MADRI 24 fev. (Portaltic/EP) -
Uma falha de segurança no sistema de entrada de edifícios da Hirsch, que usa senhas padrão para a instalação de seus sistemas Enterphone MESH, permite que qualquer usuário controle o sistema de bloqueio remotamente e, portanto, obtenha acesso a edifícios ou roube informações de residentes, simplesmente por ter o guia de instalação.
Os fabricantes de alguns produtos conectados, como alto-falantes, brinquedos eletrônicos ou pulseiras de atividades, usam senhas padrão que vêm pré-configuradas. Assim, quando os usuários compram o produto em questão, eles podem iniciá-lo e acessar seus serviços usando essa senha geral.

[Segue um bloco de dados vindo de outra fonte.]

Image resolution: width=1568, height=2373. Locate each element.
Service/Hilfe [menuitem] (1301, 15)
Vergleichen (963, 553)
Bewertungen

Depois disso, eles precisam configurar sua própria senha para uso particular.
No entanto, o uso de senhas padrão para dispositivos conectados à Internet é considerado uma vulnerabilidade de segurança de acordo com a CWE (Common Weakness Enumeration, enumeração de fraquezas comuns) porque, se os usuários não alterarem a senha padrão, será mais fácil para os agentes mal-intencionados contornarem a autenticação e acessarem os serviços do produto, seja para fazer login fazendo-se passar pelos proprietários, seja para roubar dados ou sequestrar os dispositivos.
Nesse sentido, foi encontrada uma vulnerabilidade no sistema de controle de portas Enterphone MESH usado nos Estados Unidos, que, fabricado pela empresa Hirsch, usa uma senha padrão para todos os sistemas e, portanto, se não for alterada, permite que qualquer pessoa acesse remotamente as fechaduras das portas e, portanto, os edifícios onde estão instaladas e as informações de seus moradores.
Especificamente, para explorar a falha, qualquer usuário simplesmente usa a senha padrão fornecida no guia de instalação do sistema, publicado no site da Hirsch, e a insere na página de login de qualquer sistema Enterphone MESH instalado em um edifício. A fechadura pode então ser acessada remotamente e, portanto, controlar as portas e acessar as informações dos usuários que as utilizam.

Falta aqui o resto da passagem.